## REQUIREMENT
Copy the entries below in full, keeping them exactly as they are.

## DATA FOR ANALYSIS

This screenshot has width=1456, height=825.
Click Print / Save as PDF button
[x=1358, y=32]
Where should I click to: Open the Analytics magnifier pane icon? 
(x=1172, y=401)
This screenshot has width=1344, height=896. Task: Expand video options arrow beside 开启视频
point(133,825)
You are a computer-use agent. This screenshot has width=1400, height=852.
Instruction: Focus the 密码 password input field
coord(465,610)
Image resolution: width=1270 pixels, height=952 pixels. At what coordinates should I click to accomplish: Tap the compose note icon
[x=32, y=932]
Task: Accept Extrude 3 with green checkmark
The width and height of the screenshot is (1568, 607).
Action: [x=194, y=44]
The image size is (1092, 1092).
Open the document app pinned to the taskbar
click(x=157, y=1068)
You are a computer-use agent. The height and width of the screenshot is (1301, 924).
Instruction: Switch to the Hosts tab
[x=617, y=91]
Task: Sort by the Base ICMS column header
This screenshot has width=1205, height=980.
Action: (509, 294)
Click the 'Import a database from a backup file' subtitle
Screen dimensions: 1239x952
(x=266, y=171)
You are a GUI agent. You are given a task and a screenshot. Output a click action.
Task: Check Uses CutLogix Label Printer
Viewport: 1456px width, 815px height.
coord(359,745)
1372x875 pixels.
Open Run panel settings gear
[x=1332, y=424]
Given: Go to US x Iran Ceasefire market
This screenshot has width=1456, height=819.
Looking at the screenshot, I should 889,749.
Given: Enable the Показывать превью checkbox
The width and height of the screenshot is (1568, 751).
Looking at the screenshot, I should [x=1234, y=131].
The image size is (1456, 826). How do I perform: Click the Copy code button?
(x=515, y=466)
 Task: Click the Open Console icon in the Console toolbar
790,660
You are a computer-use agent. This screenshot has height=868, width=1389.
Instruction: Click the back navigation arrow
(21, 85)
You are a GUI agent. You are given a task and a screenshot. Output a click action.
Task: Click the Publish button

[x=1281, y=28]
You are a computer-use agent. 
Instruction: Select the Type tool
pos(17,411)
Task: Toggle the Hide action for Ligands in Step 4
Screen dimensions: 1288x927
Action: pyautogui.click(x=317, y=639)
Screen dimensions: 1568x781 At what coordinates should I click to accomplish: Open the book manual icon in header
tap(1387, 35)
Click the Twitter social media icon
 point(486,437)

## ANSWER TO THIS PROBLEM
This screenshot has width=1456, height=825.
Click Print / Save as PDF button
[x=1358, y=32]
Where should I click to: Open the Analytics magnifier pane icon? 
(x=1172, y=401)
This screenshot has width=1344, height=896. Task: Expand video options arrow beside 开启视频
point(133,825)
You are a computer-use agent. This screenshot has width=1400, height=852.
Instruction: Focus the 密码 password input field
coord(465,610)
Image resolution: width=1270 pixels, height=952 pixels. At what coordinates should I click to accomplish: Tap the compose note icon
[x=32, y=932]
Task: Accept Extrude 3 with green checkmark
The width and height of the screenshot is (1568, 607).
Action: [x=194, y=44]
The image size is (1092, 1092).
Open the document app pinned to the taskbar
click(x=157, y=1068)
You are a computer-use agent. The height and width of the screenshot is (1301, 924).
Instruction: Switch to the Hosts tab
[x=617, y=91]
Task: Sort by the Base ICMS column header
This screenshot has width=1205, height=980.
Action: (509, 294)
Click the 'Import a database from a backup file' subtitle
Screen dimensions: 1239x952
(x=266, y=171)
You are a GUI agent. You are given a task and a screenshot. Output a click action.
Task: Check Uses CutLogix Label Printer
Viewport: 1456px width, 815px height.
coord(359,745)
1372x875 pixels.
Open Run panel settings gear
[x=1332, y=424]
Given: Go to US x Iran Ceasefire market
This screenshot has width=1456, height=819.
Looking at the screenshot, I should 889,749.
Given: Enable the Показывать превью checkbox
The width and height of the screenshot is (1568, 751).
Looking at the screenshot, I should [x=1234, y=131].
The image size is (1456, 826). How do I perform: Click the Copy code button?
(x=515, y=466)
 Task: Click the Open Console icon in the Console toolbar
790,660
You are a computer-use agent. This screenshot has height=868, width=1389.
Instruction: Click the back navigation arrow
(21, 85)
You are a GUI agent. You are given a task and a screenshot. Output a click action.
Task: Click the Publish button

[x=1281, y=28]
You are a computer-use agent. 
Instruction: Select the Type tool
pos(17,411)
Task: Toggle the Hide action for Ligands in Step 4
Screen dimensions: 1288x927
Action: pyautogui.click(x=317, y=639)
Screen dimensions: 1568x781 At what coordinates should I click to accomplish: Open the book manual icon in header
tap(1387, 35)
Click the Twitter social media icon
 point(486,437)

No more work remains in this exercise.